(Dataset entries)
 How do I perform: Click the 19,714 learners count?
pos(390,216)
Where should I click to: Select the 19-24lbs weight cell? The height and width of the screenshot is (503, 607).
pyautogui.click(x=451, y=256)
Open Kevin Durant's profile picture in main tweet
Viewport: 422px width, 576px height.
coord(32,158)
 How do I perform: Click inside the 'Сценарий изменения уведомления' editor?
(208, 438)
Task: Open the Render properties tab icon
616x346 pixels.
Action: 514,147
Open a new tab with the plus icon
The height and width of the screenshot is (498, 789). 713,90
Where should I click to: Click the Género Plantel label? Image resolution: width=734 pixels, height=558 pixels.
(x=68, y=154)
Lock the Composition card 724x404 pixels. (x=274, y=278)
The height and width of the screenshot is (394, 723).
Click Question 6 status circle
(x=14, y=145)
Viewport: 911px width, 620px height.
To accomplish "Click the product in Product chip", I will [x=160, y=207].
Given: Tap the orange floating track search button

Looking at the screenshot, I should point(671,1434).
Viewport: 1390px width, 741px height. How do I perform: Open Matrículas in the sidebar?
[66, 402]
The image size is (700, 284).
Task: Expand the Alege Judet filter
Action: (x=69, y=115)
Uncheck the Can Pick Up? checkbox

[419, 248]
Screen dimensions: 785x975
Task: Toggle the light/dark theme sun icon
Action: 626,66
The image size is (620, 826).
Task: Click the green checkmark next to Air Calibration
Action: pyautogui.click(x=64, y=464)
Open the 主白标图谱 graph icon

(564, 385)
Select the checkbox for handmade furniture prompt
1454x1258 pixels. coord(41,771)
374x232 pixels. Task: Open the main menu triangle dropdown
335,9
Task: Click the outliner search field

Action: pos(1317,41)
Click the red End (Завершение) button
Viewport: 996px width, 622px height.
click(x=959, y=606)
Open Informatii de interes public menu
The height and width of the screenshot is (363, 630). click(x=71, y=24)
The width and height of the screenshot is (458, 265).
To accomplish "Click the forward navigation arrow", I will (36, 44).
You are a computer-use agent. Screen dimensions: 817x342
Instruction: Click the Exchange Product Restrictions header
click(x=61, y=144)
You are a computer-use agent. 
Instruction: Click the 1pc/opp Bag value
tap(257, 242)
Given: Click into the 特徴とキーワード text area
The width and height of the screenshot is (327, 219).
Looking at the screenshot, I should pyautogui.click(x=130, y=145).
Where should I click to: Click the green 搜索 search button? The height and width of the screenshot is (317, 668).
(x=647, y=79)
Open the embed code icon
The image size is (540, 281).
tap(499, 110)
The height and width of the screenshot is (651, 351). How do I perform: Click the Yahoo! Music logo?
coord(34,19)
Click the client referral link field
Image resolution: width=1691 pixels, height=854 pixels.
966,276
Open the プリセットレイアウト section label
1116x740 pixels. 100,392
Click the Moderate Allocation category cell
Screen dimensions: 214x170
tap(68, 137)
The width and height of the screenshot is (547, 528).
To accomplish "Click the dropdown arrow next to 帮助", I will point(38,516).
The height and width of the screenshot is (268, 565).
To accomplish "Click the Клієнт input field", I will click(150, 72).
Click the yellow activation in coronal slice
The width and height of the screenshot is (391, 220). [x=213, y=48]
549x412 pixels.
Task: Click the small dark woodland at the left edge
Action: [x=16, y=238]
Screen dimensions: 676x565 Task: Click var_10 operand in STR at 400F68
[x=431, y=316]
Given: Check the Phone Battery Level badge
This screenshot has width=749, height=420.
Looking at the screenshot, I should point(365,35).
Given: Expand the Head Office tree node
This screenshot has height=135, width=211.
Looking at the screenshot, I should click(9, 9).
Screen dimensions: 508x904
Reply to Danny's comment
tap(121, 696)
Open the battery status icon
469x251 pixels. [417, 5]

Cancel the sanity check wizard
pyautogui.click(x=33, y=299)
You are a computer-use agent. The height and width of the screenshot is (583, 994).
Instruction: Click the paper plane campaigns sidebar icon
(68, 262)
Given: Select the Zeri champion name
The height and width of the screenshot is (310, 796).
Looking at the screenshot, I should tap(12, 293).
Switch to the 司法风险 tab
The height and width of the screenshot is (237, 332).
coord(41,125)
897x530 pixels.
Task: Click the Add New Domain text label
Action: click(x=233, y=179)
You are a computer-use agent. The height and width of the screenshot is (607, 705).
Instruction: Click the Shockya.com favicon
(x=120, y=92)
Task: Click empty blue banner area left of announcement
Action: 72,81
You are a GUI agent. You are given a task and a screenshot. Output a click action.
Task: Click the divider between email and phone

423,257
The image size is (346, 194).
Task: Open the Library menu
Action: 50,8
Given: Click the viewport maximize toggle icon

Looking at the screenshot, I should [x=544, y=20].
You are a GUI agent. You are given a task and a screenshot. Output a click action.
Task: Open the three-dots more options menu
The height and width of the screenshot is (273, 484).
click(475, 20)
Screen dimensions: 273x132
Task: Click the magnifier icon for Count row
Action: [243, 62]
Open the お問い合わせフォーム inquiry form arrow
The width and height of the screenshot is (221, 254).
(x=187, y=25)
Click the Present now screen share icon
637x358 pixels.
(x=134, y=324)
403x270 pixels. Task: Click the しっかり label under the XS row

◆ **About this exercise**: Which lines above include the string "will"? Show them.

◆ **Solution below**:
To accomplish "Click the product in Product chip", I will [x=160, y=207].
To accomplish "Click the forward navigation arrow", I will (36, 44).
To accomplish "Click the dropdown arrow next to 帮助", I will point(38,516).
To accomplish "Click the Клієнт input field", I will click(150, 72).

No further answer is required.